Throughout it all, Buttigieg faced political attacks from those on the right who otherwise praised “strong family values.”
It is, therefore, no surprise that Buttigieg is keenly aware of the realities LGBTQ+ people face in 2023 as conservatives attack the community and LGBTQ+ people from American society through targeted legislation intended to limit discussion of sexual orientation, gender identity, and books, as well as eliminate essential health care for transgender people.
“I think it’s gotten worse,” Buttigieg told Time during a recent interview. “I think we’re actually in an exceptionally ugly moment in terms of some figures deciding that there’s utility, political utility, in targeting trans people and LGBTQ people more generally,” before pointing to Republicans who voted against last year’s Respect For Marriage Act, which provides some protections for same-sex and interracial marriages. The bill, which received overwhelming support from Democrats, was opposed by 36 Republican senators and 169 Republican representatives.
“I mean, look how many people voted against marriage equality—which should have been an easy one—just as recently as a few months ago. And so I think it’s a reminder that none of what’s been gained is really locked in.”
Gallup reports that more than 71% of Americans favor marriage equality.
In light of the recent ruling of the U.S. Supreme Court overturning Roe v. Wade, Buttigieg warns that a Supreme Court decision also ushered in marriage equality, and the Justices have proved themselves capable of overturning established precedent.

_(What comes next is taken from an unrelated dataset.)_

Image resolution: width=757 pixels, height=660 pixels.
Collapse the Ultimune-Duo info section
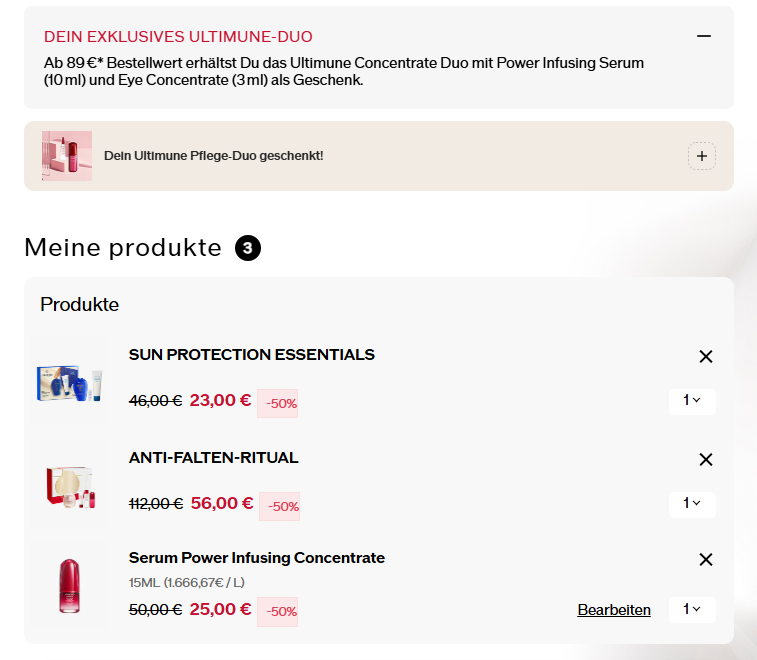704,36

“I don’t think anything is safe. I mean, Roe fell, and that was the law of the land for longer than I’ve been alive. Nothing is safe. Especially right now,” Buttigieg said.
Currently, LGBTQ+ rights in this country face a terrifying reality. Far-right provocateurs and lawmakers have moved on to identity politics after the court's decision.
These policies do not help Republicans win over middle-class voters, despite the praise of hard-right lawmakers. While Buttigieg acknowledges the privileges he enjoys, he believes this approach will fail.
“The situation of an upper-middle-class, married white gay dude is not the same as a trans kid in Texas or any number of LGBTQ people of color trying to survive right now,” he said. “They see political value in this. I see not only distraction but a very real harm that’s being done. And that’s gonna persist until they figure out that it is not rewarding politically for them.”
One of the GOP candidates for president in 2024 has gone all in on hatred of LGBTQ+ people. As Florida’s Governor, Ron DeSantis has unapologetically targeted queer people in his state, and it appears that that disdain extends to his professional interactions with Buttigieg.
One example is a proposed rail line connecting Miami to Tampa via a station near Disney World near Orlando. Federal infrastructure dollars could be a big boon to the state. As a result of its dispute with DeSantis, the company canceled an expansion of $1 billion and the construction of a station at Disney Springs.
According to Time, the train will instead head to the Orange County Convention Center in central Florida, but the longer it lingers, the less likely a Washington cash infusion will be.
Despite his best efforts, Buttigieg said he has yet to speak with DeSantis about transportation issues. Buttigieg noted that he has called DeSantis but has yet to talk to him.
“I’ve never heard from this Governor, and it’s not because I’ve never called him. We’ve never spoken. What I will say is we’ve done a lot of good work with the Florida Department of Transportation,” Buttigieg said. “We try to work around and through all that to just get stuff done. A huge amount of energy and effort is being wasted in these dumb fights. And that’s really unfortunate. It’s policy waste in order to achieve political benefit or perceived political benefit.”
Buttigieg added, “He’s more worried about Bud Light or Disney or whatever.”